**What to do**. Copy word for word, please, the lines of the entries below running from the one containing "Jobs (1463, 104)" to the one containing "互动交流 (353, 233)", both ends included.

**Data supplied**.
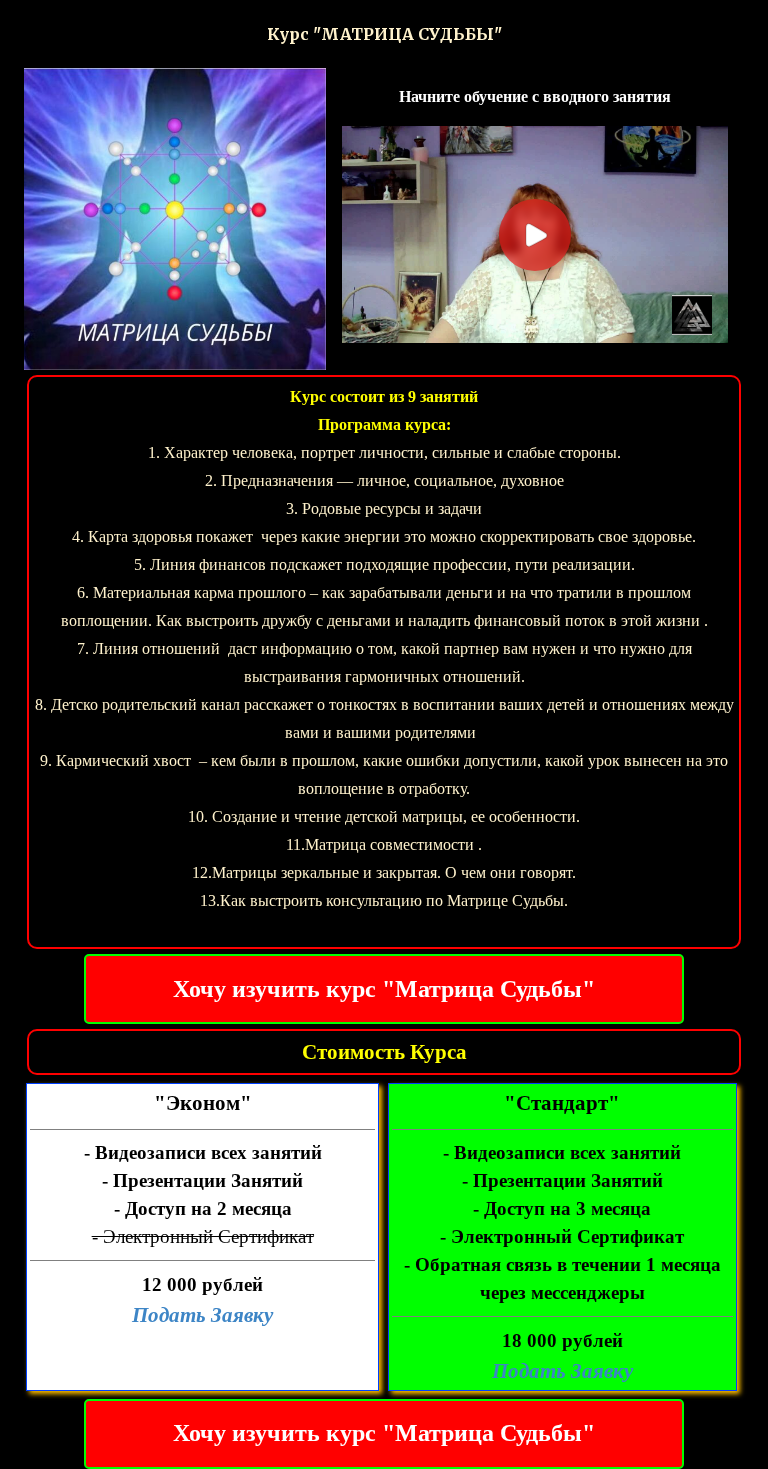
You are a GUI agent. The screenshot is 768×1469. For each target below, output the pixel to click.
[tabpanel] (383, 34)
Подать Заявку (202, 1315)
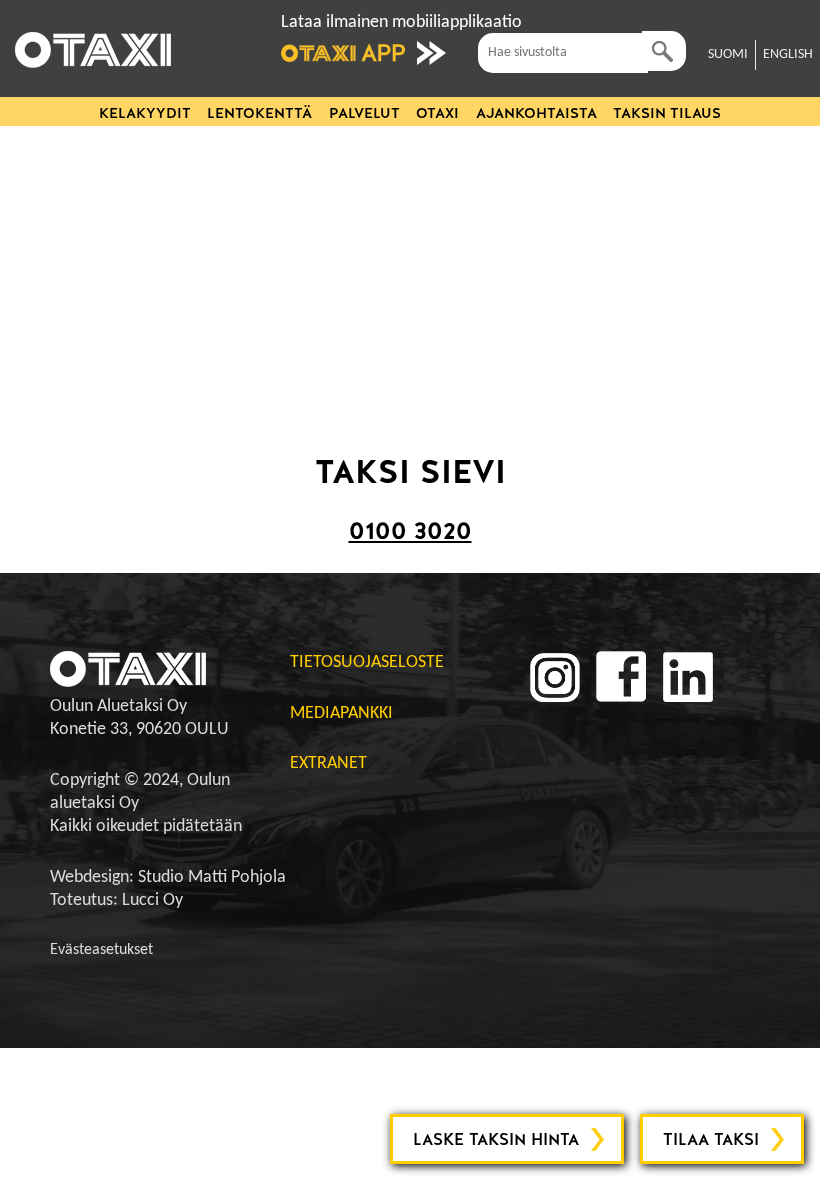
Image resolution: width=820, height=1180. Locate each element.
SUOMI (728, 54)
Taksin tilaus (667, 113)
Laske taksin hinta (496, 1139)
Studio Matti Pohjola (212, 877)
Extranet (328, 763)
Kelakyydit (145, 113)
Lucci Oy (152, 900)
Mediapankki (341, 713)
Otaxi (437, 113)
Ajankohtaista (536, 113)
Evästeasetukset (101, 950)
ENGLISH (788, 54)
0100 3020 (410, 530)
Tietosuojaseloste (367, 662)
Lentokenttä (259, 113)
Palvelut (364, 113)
--
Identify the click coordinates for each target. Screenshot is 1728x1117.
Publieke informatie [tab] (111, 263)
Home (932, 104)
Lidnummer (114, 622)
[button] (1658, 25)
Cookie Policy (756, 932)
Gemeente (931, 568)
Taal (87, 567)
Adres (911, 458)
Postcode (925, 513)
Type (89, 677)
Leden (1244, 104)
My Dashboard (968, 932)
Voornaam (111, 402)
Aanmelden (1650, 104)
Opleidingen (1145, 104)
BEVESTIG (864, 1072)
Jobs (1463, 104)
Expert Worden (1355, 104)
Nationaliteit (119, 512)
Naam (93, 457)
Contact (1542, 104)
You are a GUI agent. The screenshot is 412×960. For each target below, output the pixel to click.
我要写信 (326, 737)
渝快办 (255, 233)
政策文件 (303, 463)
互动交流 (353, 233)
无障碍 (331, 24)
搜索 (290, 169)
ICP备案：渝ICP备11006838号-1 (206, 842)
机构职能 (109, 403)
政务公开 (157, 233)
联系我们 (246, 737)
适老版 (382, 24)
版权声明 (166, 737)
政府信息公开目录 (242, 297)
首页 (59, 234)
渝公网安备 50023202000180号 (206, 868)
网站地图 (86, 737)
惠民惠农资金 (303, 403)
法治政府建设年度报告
* * *
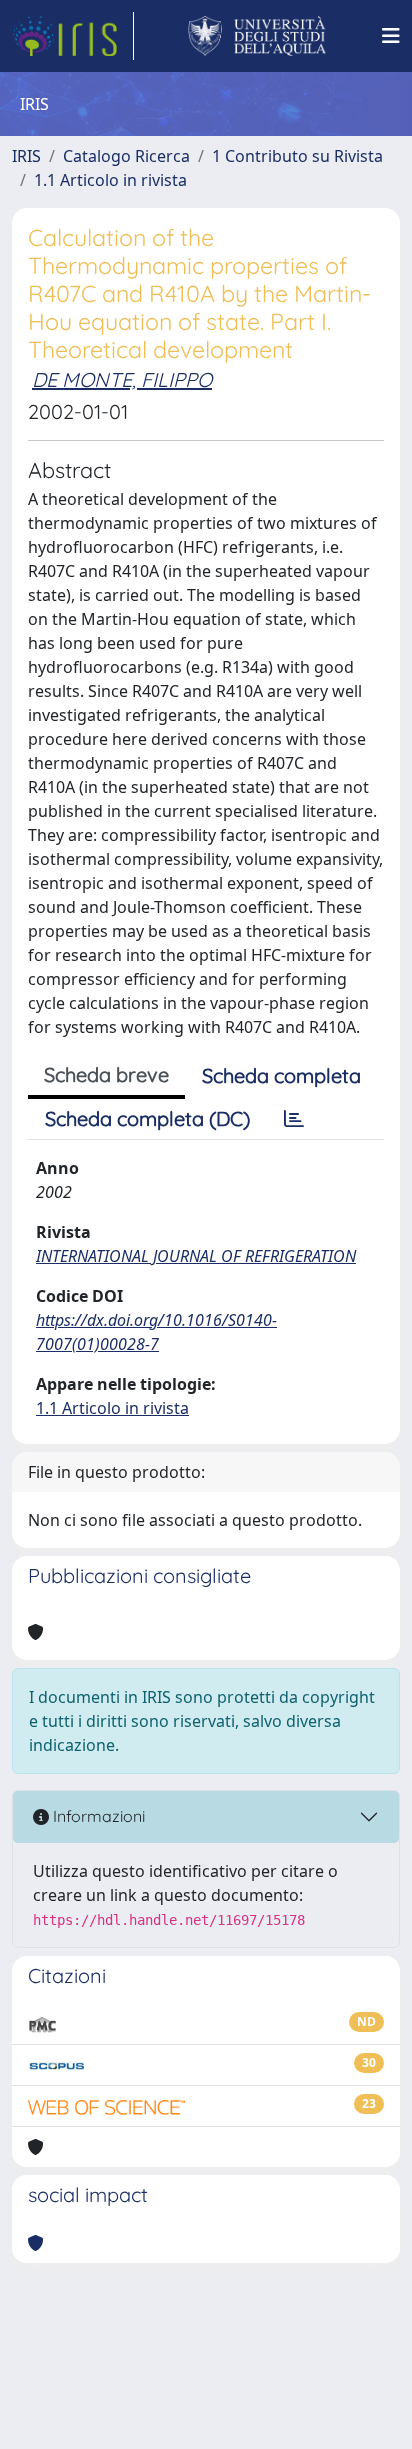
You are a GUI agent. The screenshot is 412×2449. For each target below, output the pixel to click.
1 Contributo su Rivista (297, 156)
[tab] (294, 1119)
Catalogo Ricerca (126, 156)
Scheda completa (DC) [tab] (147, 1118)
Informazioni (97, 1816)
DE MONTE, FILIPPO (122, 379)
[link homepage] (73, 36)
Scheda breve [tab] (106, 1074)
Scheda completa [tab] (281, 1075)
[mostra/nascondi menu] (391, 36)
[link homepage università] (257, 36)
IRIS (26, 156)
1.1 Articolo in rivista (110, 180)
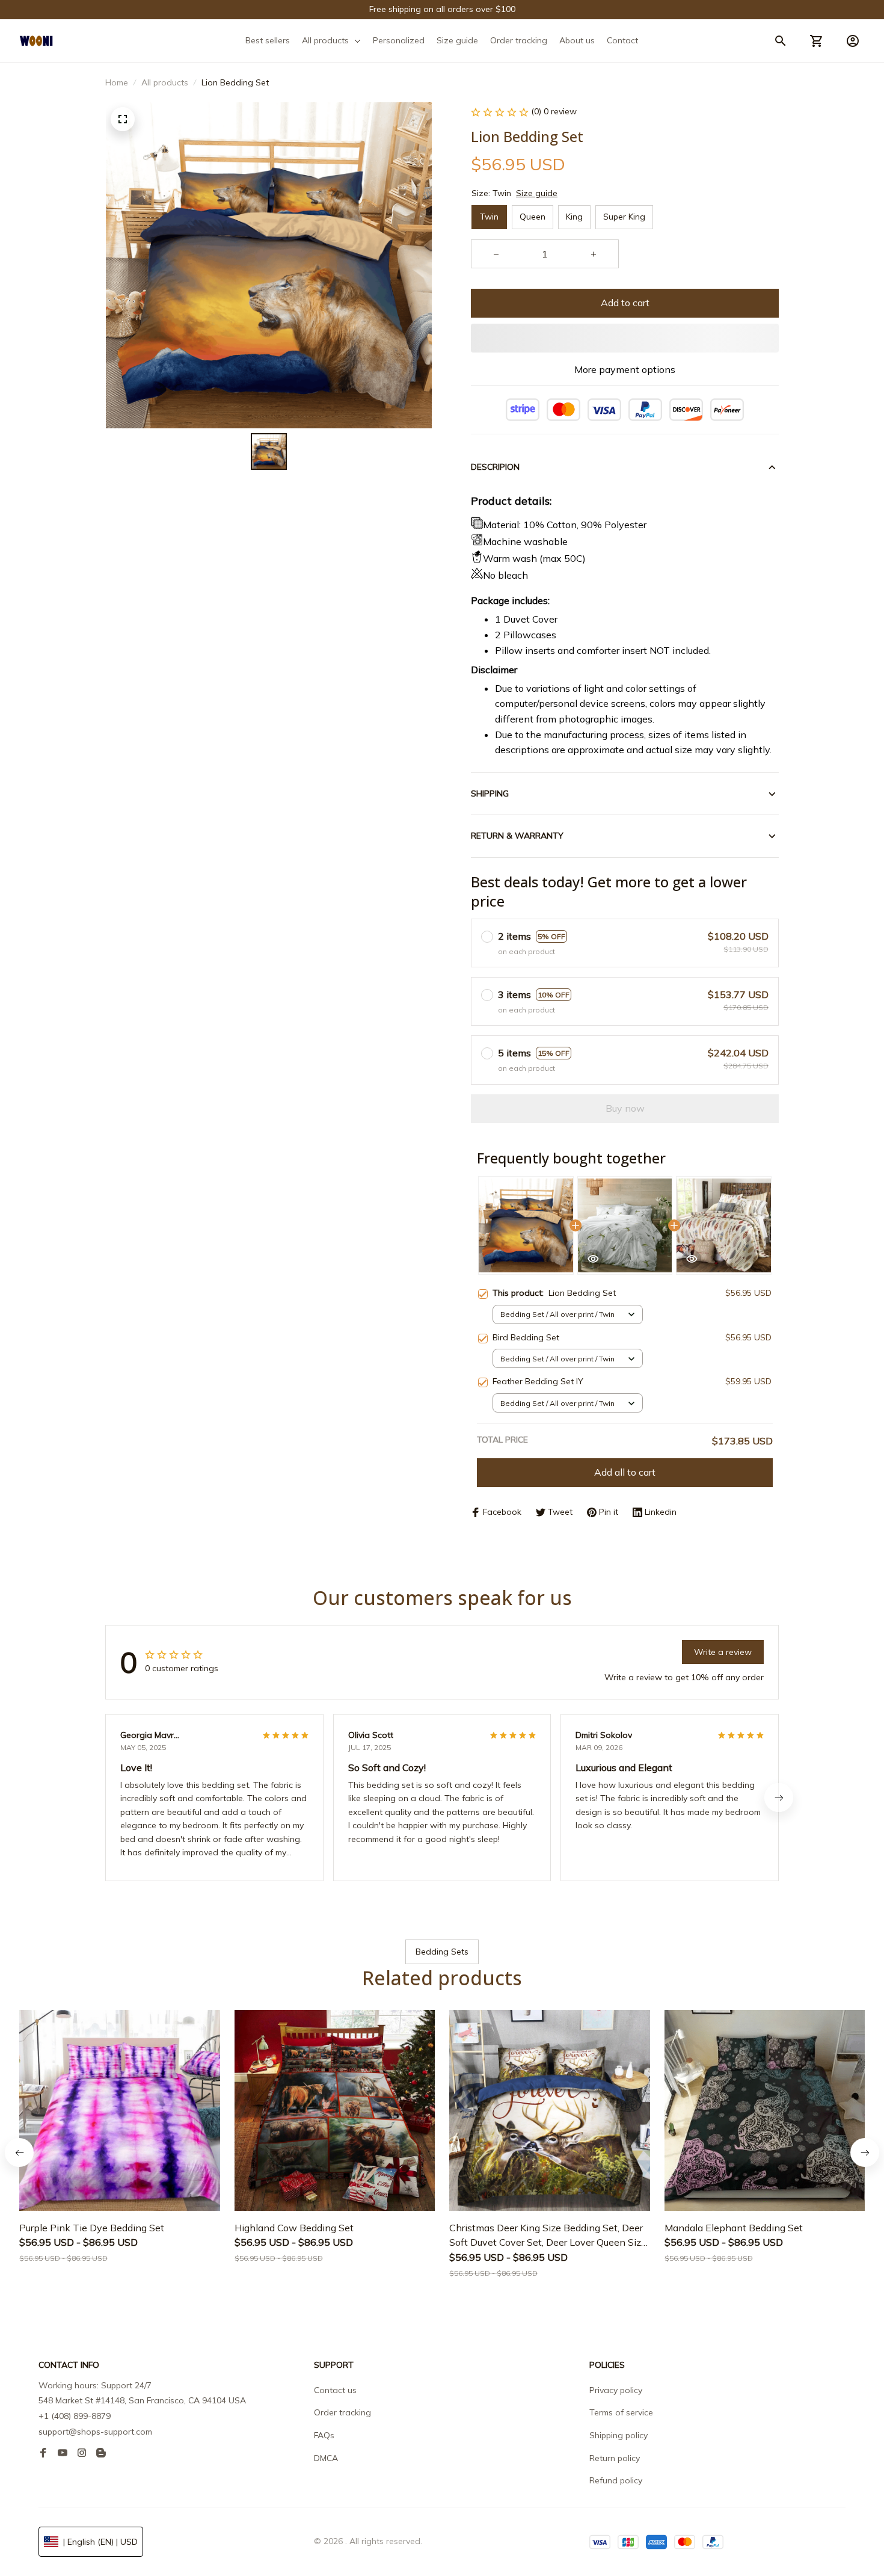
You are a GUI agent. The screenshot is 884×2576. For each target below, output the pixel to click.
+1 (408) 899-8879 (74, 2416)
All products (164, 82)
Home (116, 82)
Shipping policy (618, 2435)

**Exercise result**.
Jobs (1463, 104)
Expert Worden (1355, 104)
Nationaliteit (119, 512)
Naam (93, 457)
Contact (1542, 104)
You are a GUI agent. The screenshot is 412×960. For each target below, output the pixel to click.
我要写信 (326, 737)
渝快办 (255, 233)
政策文件 (303, 463)
互动交流 (353, 233)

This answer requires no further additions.